Assess mobility by the get up and go test. Check the patient is able to stand (if they can straight leg raise in bed, they should be able to stand) and walk. Usual footwear should be worn, and usual walking aid used. Ask the patient to stand up from a standard chair, and walk a distance of at least 3 m, then turn and get back to the chair. There is no need to time the test (although >11 s indicates higher falls risk). People who cannot get up and go unaided are at increased risk of future falls.
- Mood: depression is common in ill health and worsens outcomes. Ask simple questions like how is your mood?. Note the patient's affect, and consider involving a mental health team if you are concerned about mood.
- Nutrition: ask about weight loss. What do they eat normally? Who shops/who cooks/who feeds? Are any modifications of food or drink required (e.g. pureed diet/thickened fluids)? Assess oral health: thrush/dentition/ulcers/dentures do they fit?
- Activities of daily living. How do they transfer, for example in and out of bed? What aids to they need? Who washes/dresses? What about more advanced tasks: using a phone/driving? Minutes spent ascertaining this information up front and revising goals accordingly can save days later on in the patient journey.
- Medications: often medications are continued despite the original symptoms having subsided. Use a structured medication review process, for example STOPP/START criteria. Repeat offenders include the following which might be stopped/reduced:
- NSAIDs (risk of GI bleeding/renal impairment)
- Opioids (drowsiness/nausea/constipation)
- Antihistamines (sedating)
- Prochlorperazine (risk of extra-pyramidal side effects, ineffective for non-vestibular pathology)
- Prophylactic antibiotics (there is little evidence that these prevent UTI; often increase resistance, making acute infection management more restrictive)
- Anti-hypertensives (risk of postural hypotension)
- Furosemide (risk of hypotension/fluid depletion/AKI: often erroneously started for dependent oedema)

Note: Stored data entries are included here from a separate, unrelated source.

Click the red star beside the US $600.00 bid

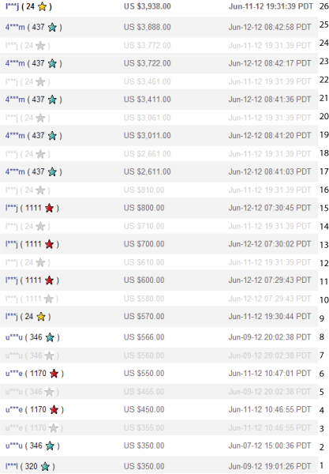[x=50, y=280]
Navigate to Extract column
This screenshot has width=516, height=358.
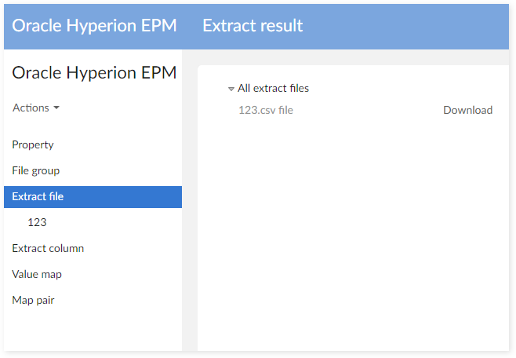click(48, 248)

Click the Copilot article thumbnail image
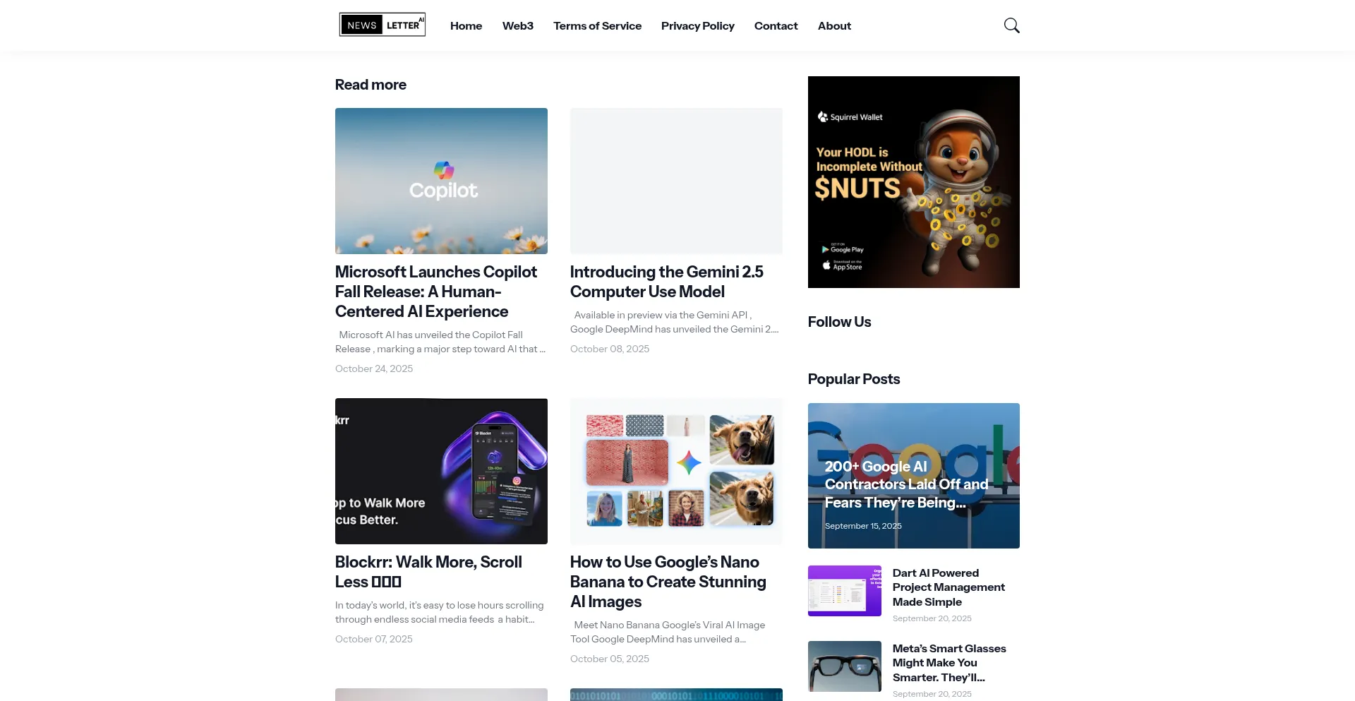coord(441,181)
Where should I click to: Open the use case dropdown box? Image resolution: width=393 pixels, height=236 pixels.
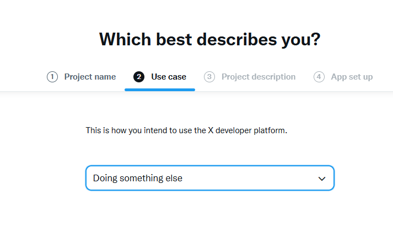[x=209, y=178]
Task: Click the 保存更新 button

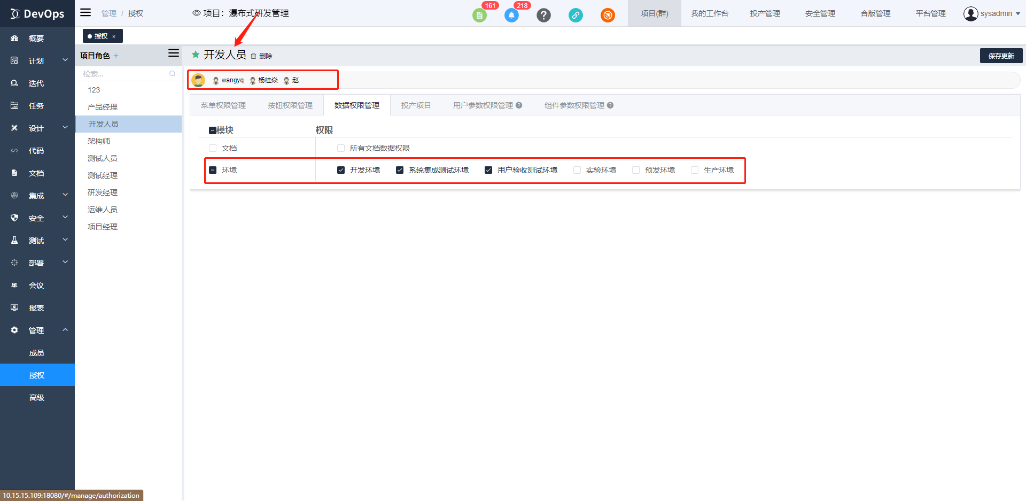Action: click(x=1001, y=56)

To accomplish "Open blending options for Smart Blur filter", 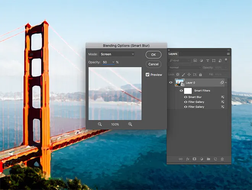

- End-of-life care issues and ethics; is advance care planning indicated? Would you be surprised if this person was to die in the next 612 months? A third of frail older people discharged from AMU die within a year.
Once the initial assessment is complete, a problem list can be formulated (see Appendix 31.1 for an example). Anticipate future admissions. Often these are because of progressive disease, for example malignancy, severe heart failure, COPD or dementia. Other issues can be identified and addressed, such as:
- Incontinence, with referral to the relevant service.
- High falls risk. Management can include a falls care pathway for care homes/ambulance services to follow after a recurrent faller has an event. This can guide what observations need to be done and which variance should prompt admission, as opposed to blanket admissions following all episodes.
- Risk of aspiration pneumonia in dementia. Discuss with family, community health professionals, care home staff that this is likely to recur. Address feeding issues (e.g. accepting spoon feeding with risk of aspiration) and avoid unnecessary speech and language therapy (SALT) assessments. Conveying the likely disease progression and prognosis can enable planning for end-of-life care.
Problem List
- Multifactorial fall
- Poor cognition/dementia
- Bradycardia (medications: atenolol/donepezil)
- Neurological deficit (previous stroke)
- Hypotension, medications and fluid depletion due to:
- Reduced oral intake due to
- Constipation due to
- Opiates
- Urinary retention due to constipation/faecal impaction +/- donepezil causing:
- Recurrent UTI (multi drug resistance)
- Acute (post-renal) kidney injury
- Polypharmacy (opioids/beta-blockade/thiazide)
- Hypoactive delirium secondary to above issues
Multiple issues have been identified as probable contributors to the fall. Now that these have been clearly identified they can be individually addressed: either immediately or over time.